South Africa’s inflation rate declined to a two-month low, according to data released by Statistics South Africa.

Consumer prices rose by 5.3% year-on-year, down from 5.6% in February. While this decline may initially suggest a positive trend, analysts caution against premature optimism due to various economic factors at play.

The weakening of the South African rand against the dollar, coupled with drought conditions affecting staple crops like white corn and geopolitical tensions in the Middle East leading to rising oil prices, poses significant challenges.

These factors are expected to keep inflation relatively high and stubborn in the coming months, making policymakers hesitant to adjust borrowing costs.

Lesetja Kganyago, Governor of the South African Reserve Bank, reiterated the bank’s cautious stance on inflation pressures.

Despite the recent easing, inflation has consistently remained above the midpoint of the central bank’s target range of 3-6% since May 2021. Consequently, the bank has maintained the benchmark interest rate at 8.25% for nearly a year, aiming to anchor inflation expectations.

While some traders speculate on potential interest rate hikes, forward-rate agreements indicate a low likelihood of such a move at the upcoming monetary policy committee meeting.
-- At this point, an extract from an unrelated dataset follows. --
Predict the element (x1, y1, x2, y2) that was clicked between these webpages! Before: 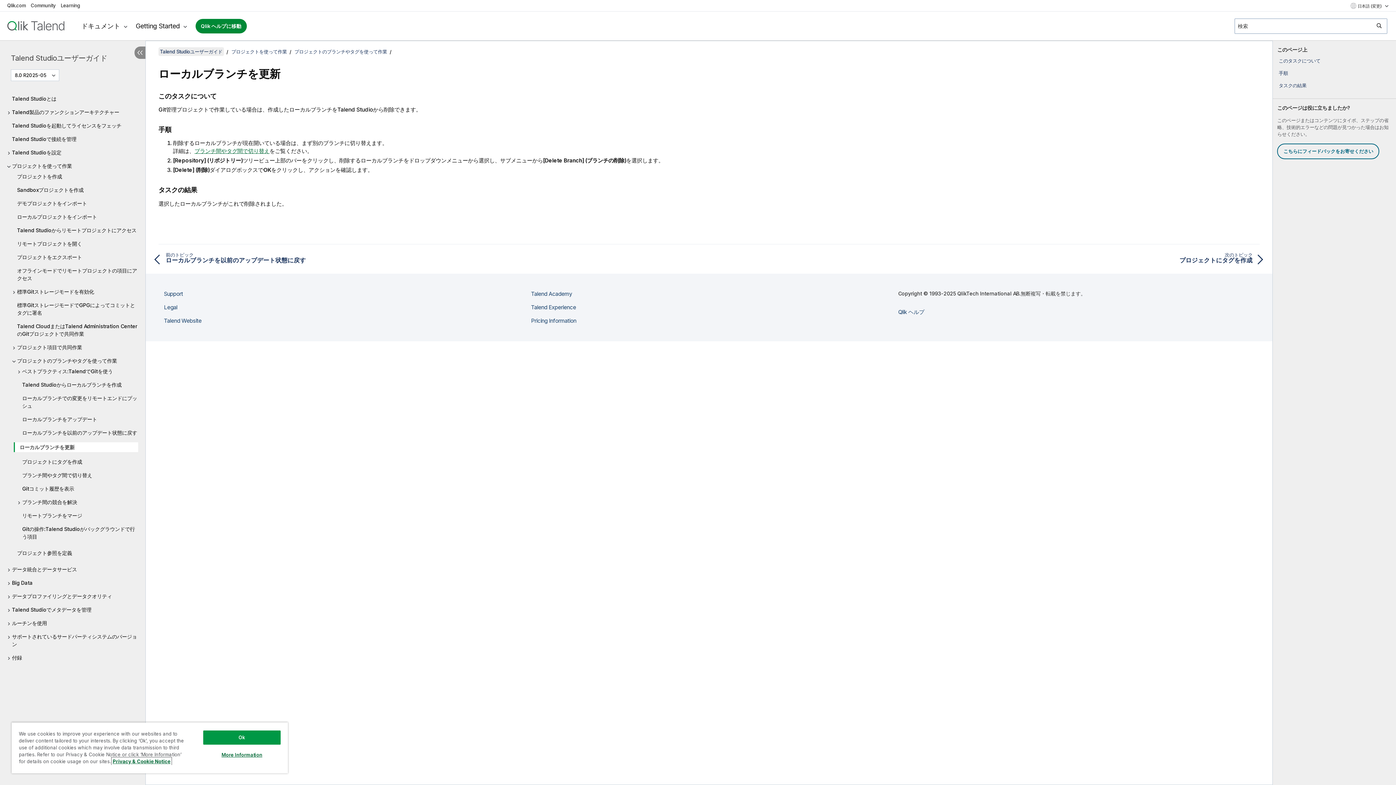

The yield on 10-year bonds also saw a marginal decline following the release of the inflation data.

March’s inflation decline was mainly attributed to lower prices in miscellaneous goods and services, education, health, and housing and utilities.

However, core inflation, which excludes volatile food and energy costs, remained relatively steady at 4.9%.

Overall, South Africa’s inflation trajectory underscores the delicate balance between economic recovery and inflation containment amid ongoing global uncertainties.